Written problem:
Select and copy each line in the rows below that contains the word "will". The match is case-sensitive.

Extracted records
►
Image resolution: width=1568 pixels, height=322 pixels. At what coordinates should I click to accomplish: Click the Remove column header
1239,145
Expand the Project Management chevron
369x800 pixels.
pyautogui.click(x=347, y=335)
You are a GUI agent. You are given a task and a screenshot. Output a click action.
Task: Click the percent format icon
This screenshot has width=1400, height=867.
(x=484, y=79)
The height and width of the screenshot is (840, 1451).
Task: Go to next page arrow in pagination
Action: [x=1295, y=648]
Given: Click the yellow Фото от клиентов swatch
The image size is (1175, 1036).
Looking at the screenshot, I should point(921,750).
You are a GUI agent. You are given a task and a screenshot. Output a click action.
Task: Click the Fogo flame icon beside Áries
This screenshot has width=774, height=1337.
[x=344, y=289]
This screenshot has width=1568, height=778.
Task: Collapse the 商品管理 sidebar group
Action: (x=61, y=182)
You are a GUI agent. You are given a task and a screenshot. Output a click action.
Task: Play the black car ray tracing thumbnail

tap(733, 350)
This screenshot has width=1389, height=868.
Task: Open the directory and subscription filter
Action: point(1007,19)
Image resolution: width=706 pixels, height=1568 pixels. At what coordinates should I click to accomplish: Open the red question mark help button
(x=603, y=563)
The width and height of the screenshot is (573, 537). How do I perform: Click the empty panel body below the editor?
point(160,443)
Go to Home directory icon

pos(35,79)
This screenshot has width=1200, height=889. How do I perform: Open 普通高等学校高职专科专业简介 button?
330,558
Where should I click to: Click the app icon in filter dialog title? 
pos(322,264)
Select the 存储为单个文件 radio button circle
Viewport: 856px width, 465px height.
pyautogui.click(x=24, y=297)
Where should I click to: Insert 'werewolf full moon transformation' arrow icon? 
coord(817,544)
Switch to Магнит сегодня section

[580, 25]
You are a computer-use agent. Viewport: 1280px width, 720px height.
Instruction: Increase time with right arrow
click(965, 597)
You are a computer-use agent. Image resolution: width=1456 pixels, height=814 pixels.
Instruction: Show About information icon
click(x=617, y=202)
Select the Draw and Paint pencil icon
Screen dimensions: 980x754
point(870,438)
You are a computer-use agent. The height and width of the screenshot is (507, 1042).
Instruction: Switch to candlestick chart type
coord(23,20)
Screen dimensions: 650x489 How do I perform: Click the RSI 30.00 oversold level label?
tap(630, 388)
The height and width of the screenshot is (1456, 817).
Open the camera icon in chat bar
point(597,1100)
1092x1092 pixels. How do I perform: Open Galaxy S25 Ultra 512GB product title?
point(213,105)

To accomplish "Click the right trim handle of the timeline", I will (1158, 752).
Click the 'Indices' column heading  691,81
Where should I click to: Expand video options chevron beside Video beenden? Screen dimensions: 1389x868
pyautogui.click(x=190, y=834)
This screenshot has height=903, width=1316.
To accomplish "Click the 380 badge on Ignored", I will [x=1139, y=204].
◄
Response below:
To accomplish "Click the right trim handle of the timeline", I will (1158, 752).
To accomplish "Click the 380 badge on Ignored", I will [x=1139, y=204].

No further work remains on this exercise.